Nov. 12, 2007— -- Brendan Hart is not your typical Dartmouth sophomore. A retired member of the U.S. Marine Corps, Hart enrolled at this rural New England College this past fall as a member of the class of 2009. Unlike most of his classmates, he has experienced the stresses and pressures of the battlefield firsthand and, as a result of his time in the military, has gained a maturity not shared by his peers.

"Veterans as a whole have faced challenges and obstacles that most in my generation have not," said Hart in an interview with ABC News. "With that being said, they also bring a unique perspective to a classroom."

Hart, along with two other Marines at Dartmouth, is part of the first class of soldiers to participate in the American Council on Education's new initiative designed to provide individualized college counseling to seriously injured veterans. It was the brainchild of Dartmouth President James Wright. A Marine veteran himself, Wright has played an instrumental role in creating opportunities for wounded Iraqi soldiers and other veterans to receive a college education.

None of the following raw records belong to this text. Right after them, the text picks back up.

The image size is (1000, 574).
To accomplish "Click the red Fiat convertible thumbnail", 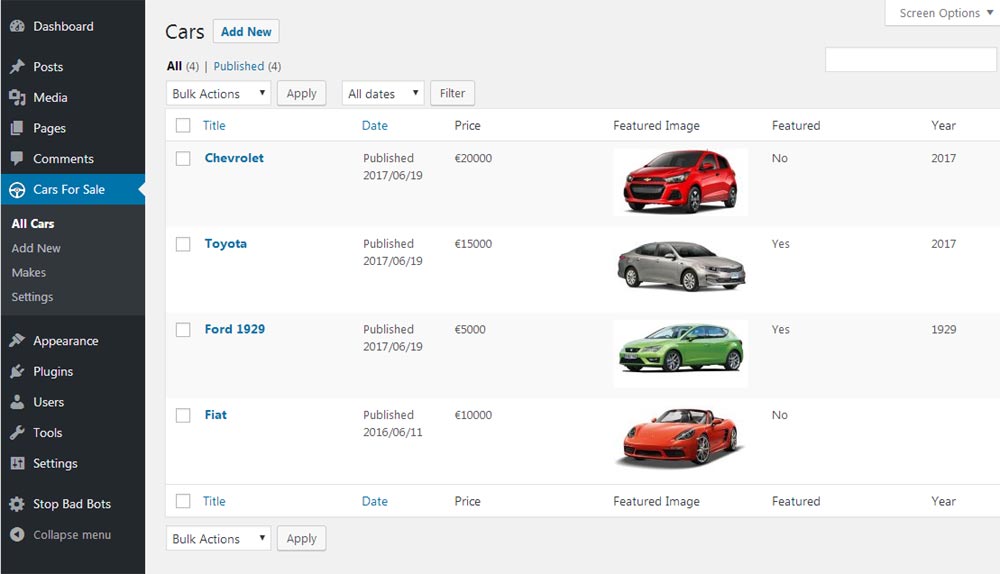I will (x=680, y=437).
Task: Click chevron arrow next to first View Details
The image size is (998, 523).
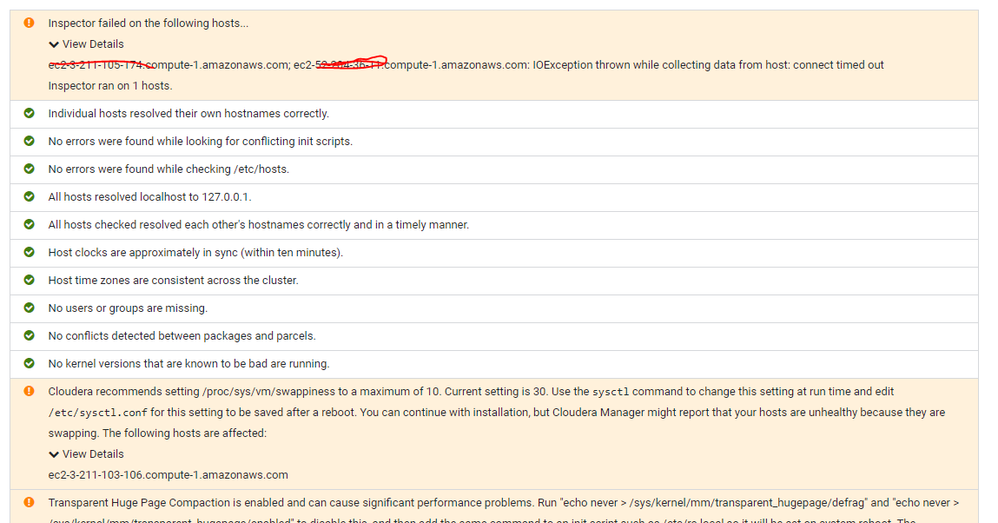Action: tap(53, 45)
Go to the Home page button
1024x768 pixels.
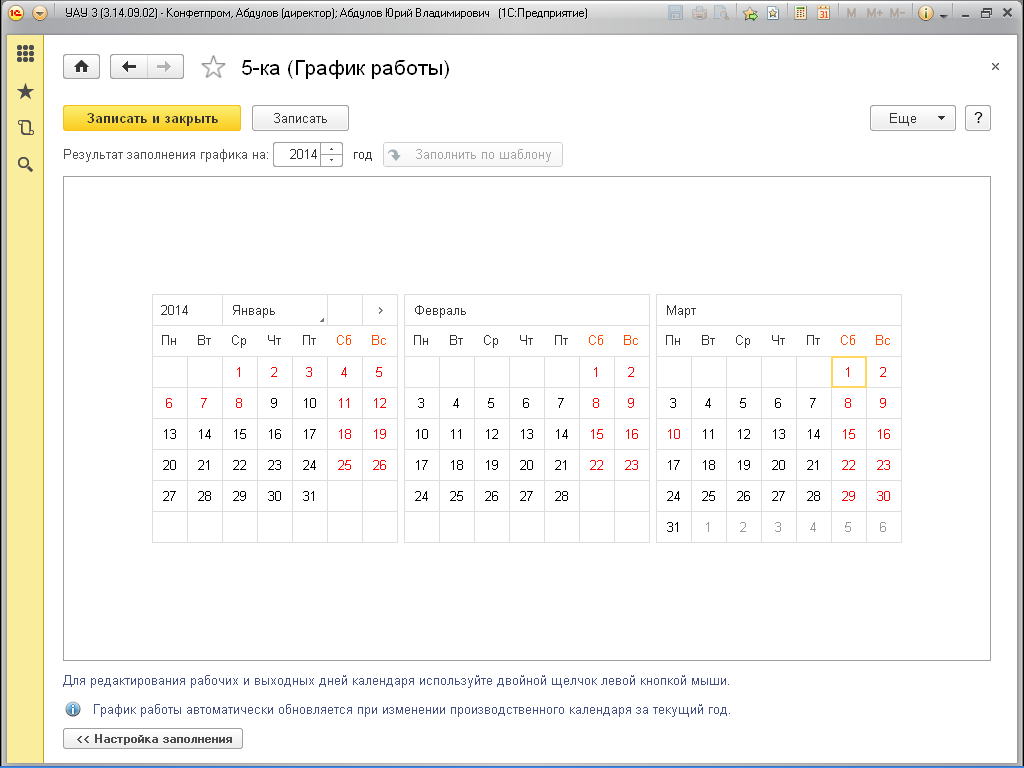coord(81,67)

"It was shortly after the battle Fallujah. I watched on television the accounts of what these young Marines were engaged in. And I got to thinking: What can we do about all these young men and young women who are being injured over there?" said Wright, who initially visited wounded Marines at Bethesda Navy Hospital and later helped raise $350,000 to hire professionals to counsel them on their futures.

Hart's road to an Ivy League education was by no means easy. In 2006, while a member of the 2nd Fleet Anti-Terrorism Security Team, he was exposed to a contaminated dose of the small pox vaccine, which caused all his internal systems to shut down, effectively rendering his immune system defunct. While receiving treatment at Walter Reed Hospital in Washington, D.C., Hart met American Council on Education representative Heather Bernard, who put him in touch with Wright and, consequently, changed the course of his life.